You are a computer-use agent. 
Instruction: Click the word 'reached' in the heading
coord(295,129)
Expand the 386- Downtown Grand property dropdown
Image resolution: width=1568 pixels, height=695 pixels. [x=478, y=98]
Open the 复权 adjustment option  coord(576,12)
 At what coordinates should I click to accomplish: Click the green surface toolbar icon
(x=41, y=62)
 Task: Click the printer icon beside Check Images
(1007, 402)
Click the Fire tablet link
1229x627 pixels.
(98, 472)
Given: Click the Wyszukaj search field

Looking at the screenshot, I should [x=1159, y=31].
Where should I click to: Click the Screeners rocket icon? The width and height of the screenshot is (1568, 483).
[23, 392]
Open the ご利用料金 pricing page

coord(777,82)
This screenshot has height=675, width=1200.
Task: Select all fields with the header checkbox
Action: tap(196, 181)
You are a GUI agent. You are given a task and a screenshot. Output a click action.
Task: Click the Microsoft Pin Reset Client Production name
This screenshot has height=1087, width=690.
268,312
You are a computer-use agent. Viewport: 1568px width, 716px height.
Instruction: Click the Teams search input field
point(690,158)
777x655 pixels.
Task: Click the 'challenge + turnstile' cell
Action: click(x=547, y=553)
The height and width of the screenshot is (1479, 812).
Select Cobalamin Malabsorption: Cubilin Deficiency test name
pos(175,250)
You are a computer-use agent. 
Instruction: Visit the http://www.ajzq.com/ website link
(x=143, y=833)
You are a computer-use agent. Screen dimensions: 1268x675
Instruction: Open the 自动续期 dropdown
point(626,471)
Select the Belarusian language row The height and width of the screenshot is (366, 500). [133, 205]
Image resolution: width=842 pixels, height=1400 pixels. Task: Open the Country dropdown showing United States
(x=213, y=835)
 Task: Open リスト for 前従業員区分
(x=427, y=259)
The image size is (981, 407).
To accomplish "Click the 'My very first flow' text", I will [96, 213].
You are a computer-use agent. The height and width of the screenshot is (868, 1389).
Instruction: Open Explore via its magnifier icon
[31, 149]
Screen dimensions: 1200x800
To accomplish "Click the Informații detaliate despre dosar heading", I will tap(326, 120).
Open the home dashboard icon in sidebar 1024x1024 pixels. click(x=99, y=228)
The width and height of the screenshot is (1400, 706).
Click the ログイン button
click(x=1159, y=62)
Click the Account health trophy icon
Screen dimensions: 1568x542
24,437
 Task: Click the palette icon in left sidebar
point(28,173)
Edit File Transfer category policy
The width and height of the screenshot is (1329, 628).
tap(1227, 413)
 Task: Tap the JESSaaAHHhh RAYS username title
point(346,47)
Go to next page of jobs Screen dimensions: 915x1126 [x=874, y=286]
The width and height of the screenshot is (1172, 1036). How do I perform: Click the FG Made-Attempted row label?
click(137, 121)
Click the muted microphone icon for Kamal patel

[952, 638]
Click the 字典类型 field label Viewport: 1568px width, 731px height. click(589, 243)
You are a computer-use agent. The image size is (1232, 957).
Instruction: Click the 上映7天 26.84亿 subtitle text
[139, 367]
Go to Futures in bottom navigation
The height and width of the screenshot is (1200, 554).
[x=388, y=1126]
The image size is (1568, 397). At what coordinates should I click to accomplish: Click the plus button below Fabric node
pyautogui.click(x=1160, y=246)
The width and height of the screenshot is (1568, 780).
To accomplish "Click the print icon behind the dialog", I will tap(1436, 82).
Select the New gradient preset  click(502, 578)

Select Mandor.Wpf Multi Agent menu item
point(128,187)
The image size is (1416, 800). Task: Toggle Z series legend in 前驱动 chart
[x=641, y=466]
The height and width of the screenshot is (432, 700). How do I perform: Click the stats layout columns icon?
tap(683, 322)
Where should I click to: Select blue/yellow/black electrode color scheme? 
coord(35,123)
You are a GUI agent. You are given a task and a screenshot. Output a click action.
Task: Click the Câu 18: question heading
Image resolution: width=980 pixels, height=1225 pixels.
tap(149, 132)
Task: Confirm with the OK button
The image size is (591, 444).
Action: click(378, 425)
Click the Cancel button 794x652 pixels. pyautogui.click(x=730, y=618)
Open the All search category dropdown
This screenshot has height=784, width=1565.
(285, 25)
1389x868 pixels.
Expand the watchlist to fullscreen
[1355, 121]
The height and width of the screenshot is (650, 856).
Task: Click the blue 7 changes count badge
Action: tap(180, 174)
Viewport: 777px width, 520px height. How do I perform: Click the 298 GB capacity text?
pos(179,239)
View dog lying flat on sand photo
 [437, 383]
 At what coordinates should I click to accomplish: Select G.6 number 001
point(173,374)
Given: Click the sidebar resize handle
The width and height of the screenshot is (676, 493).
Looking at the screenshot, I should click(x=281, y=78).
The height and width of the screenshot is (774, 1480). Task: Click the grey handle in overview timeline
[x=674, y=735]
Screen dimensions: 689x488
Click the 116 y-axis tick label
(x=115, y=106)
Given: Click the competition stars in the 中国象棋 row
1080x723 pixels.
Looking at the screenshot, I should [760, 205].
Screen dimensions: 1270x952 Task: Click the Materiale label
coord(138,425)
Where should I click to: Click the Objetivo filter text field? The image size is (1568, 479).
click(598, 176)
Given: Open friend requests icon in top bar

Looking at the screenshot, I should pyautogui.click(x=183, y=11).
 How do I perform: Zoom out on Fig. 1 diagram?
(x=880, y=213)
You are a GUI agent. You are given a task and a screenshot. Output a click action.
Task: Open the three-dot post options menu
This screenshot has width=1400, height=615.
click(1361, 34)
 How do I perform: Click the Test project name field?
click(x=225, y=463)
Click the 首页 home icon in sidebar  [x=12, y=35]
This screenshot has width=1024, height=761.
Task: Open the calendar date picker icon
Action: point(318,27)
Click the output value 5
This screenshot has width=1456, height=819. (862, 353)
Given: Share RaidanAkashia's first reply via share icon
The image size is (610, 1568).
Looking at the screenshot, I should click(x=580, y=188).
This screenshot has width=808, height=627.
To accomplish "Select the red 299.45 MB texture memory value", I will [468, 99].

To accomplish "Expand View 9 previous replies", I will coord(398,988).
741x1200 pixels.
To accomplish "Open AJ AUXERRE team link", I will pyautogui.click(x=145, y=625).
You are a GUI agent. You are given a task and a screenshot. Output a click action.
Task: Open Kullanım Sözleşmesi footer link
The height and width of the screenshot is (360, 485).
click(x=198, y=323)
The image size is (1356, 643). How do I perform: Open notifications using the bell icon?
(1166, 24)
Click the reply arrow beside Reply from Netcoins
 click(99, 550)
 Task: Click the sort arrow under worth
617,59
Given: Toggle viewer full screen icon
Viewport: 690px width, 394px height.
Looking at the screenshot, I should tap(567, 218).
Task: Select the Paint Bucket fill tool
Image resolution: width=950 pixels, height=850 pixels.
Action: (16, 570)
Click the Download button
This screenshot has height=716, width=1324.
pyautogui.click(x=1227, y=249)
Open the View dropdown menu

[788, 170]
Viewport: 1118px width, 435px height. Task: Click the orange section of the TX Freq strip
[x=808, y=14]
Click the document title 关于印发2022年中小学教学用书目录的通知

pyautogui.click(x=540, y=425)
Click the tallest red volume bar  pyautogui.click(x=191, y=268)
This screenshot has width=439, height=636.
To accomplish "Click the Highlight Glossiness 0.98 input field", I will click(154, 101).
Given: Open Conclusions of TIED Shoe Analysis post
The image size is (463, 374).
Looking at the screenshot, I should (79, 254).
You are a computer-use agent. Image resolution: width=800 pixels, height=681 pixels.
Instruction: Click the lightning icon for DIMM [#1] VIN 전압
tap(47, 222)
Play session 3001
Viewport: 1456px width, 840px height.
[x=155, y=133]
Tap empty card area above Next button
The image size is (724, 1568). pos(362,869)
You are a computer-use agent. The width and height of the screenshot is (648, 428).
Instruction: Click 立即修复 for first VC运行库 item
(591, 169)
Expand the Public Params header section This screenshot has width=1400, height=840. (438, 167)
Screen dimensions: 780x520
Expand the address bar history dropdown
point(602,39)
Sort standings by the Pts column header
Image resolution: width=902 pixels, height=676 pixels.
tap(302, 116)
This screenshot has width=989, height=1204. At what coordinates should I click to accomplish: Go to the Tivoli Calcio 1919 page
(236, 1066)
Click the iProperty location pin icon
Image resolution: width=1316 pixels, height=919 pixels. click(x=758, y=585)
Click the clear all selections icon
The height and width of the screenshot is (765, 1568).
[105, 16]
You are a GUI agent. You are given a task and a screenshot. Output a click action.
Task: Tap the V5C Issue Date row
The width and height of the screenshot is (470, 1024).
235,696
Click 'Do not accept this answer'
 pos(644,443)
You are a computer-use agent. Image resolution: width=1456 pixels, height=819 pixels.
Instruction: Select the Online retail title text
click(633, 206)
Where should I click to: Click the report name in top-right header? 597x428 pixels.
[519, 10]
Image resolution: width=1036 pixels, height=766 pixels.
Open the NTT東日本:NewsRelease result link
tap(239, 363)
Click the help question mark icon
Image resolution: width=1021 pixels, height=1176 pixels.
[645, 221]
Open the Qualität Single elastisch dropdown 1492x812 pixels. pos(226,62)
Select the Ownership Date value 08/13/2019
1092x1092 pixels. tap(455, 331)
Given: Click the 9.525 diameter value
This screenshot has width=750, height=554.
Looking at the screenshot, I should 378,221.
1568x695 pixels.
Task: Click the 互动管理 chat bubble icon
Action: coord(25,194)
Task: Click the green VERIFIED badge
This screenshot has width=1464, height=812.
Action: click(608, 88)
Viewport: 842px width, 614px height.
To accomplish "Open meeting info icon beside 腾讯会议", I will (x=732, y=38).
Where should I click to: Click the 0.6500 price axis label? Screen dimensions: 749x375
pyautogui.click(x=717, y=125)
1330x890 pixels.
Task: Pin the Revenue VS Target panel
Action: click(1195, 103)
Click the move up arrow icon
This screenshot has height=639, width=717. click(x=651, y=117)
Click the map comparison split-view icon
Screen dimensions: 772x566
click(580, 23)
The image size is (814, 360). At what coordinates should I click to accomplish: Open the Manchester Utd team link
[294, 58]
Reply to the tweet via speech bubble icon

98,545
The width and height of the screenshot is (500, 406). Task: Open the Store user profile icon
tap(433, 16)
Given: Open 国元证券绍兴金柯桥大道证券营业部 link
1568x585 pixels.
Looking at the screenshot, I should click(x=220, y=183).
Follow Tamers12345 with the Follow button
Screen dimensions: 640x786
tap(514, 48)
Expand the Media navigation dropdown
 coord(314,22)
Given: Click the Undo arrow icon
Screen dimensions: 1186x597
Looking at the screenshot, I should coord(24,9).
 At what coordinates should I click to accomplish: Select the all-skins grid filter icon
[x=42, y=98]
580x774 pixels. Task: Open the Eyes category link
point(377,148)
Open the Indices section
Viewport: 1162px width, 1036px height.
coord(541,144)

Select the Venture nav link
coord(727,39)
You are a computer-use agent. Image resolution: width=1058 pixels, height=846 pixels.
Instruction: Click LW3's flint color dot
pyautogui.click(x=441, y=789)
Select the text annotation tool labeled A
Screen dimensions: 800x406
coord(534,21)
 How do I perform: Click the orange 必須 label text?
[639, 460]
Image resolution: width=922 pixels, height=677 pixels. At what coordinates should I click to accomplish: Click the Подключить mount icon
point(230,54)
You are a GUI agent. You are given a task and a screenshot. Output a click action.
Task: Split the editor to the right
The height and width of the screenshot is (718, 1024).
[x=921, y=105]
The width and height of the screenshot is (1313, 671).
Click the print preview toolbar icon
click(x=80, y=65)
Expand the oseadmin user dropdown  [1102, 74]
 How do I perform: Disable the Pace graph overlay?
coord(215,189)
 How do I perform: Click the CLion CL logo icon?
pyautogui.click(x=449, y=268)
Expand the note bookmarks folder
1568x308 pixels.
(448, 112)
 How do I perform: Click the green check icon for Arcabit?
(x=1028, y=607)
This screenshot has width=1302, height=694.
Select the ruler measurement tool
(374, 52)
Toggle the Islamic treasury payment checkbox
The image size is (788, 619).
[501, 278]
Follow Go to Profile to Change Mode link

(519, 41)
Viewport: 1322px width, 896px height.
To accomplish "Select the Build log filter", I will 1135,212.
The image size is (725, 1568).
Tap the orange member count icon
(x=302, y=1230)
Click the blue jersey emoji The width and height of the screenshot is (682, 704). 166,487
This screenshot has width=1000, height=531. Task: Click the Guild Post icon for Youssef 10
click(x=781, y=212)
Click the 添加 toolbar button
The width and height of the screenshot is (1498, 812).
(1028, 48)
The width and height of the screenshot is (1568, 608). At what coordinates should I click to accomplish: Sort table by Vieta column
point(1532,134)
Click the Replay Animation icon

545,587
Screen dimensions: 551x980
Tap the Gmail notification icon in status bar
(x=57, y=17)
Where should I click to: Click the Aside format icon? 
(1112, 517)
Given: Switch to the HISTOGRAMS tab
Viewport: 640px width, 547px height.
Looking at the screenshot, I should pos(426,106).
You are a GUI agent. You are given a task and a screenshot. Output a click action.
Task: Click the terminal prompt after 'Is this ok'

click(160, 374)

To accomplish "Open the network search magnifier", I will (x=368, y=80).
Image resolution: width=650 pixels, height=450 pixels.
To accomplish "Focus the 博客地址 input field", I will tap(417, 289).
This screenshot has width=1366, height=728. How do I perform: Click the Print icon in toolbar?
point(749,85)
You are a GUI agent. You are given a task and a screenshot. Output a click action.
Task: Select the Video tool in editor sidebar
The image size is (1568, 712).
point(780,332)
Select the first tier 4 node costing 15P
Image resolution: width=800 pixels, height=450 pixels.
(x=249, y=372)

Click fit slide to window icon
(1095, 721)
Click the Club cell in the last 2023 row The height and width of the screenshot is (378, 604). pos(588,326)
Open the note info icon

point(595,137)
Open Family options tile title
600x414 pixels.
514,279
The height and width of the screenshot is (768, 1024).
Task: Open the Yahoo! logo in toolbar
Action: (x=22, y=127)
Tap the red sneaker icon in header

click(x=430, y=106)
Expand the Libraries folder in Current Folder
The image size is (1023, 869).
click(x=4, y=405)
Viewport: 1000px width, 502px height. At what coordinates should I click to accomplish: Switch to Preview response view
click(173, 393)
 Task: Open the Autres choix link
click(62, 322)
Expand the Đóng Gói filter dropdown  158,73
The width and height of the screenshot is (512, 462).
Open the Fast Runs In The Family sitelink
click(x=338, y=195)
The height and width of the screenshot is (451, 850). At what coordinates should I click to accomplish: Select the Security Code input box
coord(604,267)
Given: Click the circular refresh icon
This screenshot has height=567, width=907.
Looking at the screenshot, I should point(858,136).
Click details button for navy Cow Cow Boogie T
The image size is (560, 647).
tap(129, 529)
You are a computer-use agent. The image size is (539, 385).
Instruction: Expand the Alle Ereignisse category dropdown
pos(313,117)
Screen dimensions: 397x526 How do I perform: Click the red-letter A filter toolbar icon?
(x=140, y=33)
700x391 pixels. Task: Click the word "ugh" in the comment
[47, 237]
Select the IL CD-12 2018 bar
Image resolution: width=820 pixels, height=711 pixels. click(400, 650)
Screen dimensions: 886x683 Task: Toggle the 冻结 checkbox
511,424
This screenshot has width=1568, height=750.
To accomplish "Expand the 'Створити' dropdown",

EXERCISE DESCRIPTION: Print exactly the lines of the listing above starting at the line containing "How do I perform: Disable" and ending at the line containing "This screenshot has width=1302, height=694.", both included.

RESPONSE TO THIS TASK:
 How do I perform: Disable the Pace graph overlay?
coord(215,189)
 How do I perform: Click the CLion CL logo icon?
pyautogui.click(x=449, y=268)
Expand the note bookmarks folder
1568x308 pixels.
(448, 112)
 How do I perform: Click the green check icon for Arcabit?
(x=1028, y=607)
This screenshot has width=1302, height=694.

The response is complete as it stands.